Une fausse analogie avec le Rwanda
LE MONDE | 04.01.08 | 14h45
NAIROBI CORRESPONDANT

a force avec laquelle le monde entier s'est efforcé d'ignorer le génocide rwandais, en 1994, explique peut-être pourquoi, par un retournement nourri de culpabilité, a grandi depuis la peur de "rater" un nouveau crime des crimes qui ensanglanterait un coin de planète.

Le Kenya de ces temps troublés est-il un candidat pour cette qualification ? Dans un pays où les lignes de fracture politiques recoupent les découpages ethniques, au grand dam d'une partie de la population qui refuse de se laisser happer dans une machine entretenue par les leaders des partis, il serait tentant, mais faux, de le croire. Même lorsqu'intervient un drame terrible à forte charge symbolique, comme celui qui s'est produit, lundi 31 décembre, dans l'ouest du pays, près de la ville de Nakuru.
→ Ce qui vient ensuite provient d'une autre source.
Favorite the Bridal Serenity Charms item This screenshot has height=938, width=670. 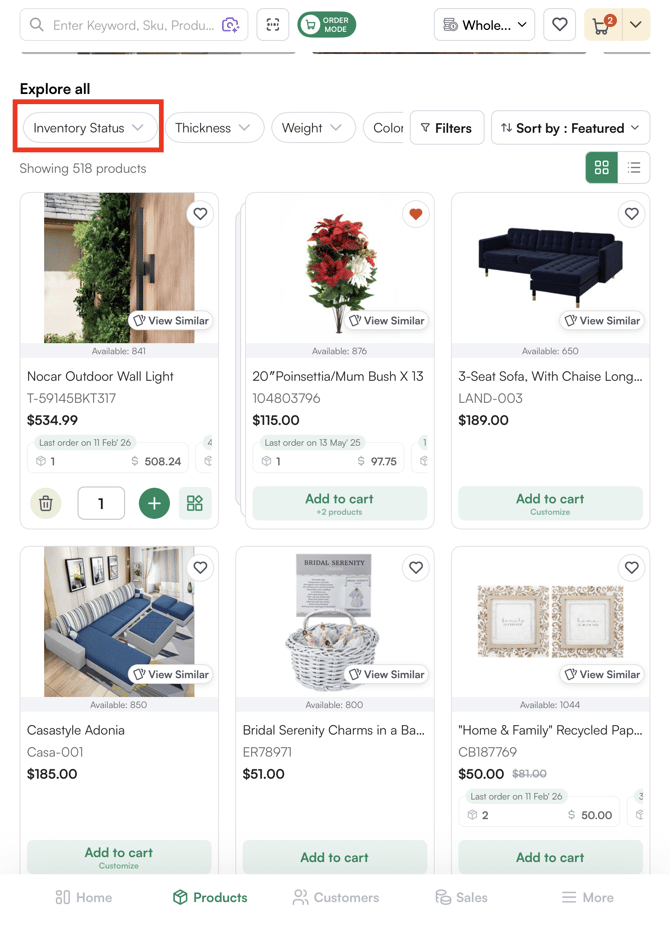415,567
Un groupe d'environ 400 personnes appartenant à l'ethnie kikuyu, craignant pour leur vie, s'était réfugié dans une église en bois que des jeunes appartenant à l'ethnie kalenjin ont incendié. Plus de 35 personnes sont restées dans les décombres, brûlées vives. L'horreur de la scène a frappé les imaginations et offert un parallèle trompeur avec l'extrême horreur des scènes du génocide au Rwanda, où les églises furent des lieux de supplice, comme l'était tout le reste du pays.

De cette analogie d'images, de cet écho d'émotions, est né un malentendu confinant à la malhonnêteté, entretenue par des responsables kényans. Kivutha Kibwana, ministre des terres, accuse : "Il devient de plus en plus évident que ces actes de génocide et de nettoyage ethnique bien organisés ont été soigneusement préparés et répétés par les dirigeants de l'ODM (Mouvement démocratique orange, opposition) avant les élections."

Raila Odinga, chef de l'ODM, lui a emboîté le pas sans complexe. Jeudi après-midi, empêché de tenir un rassemblement de ses partisans, il s'est rendu à la morgue municipale de Nairobi, assénant ce commentaire : "Ce que nous venons de voir est au-delà de toutes les descriptions. Nous pouvons seulement décrire ceci comme un génocide à grande échelle."

Un homme, au sein de l'opposition, finit tout de même par résister à la spirale de la folie des accusations, source presque certaine de nouvelles violences à venir. Peter Anyang'Nyong'o, secrétaire général de ODM, vient d'échapper aux gaz lacrymogènes de la police anti-émeutes. Il corrige le tir : "Je ne pense pas que le Kenya ait atteint ce niveau."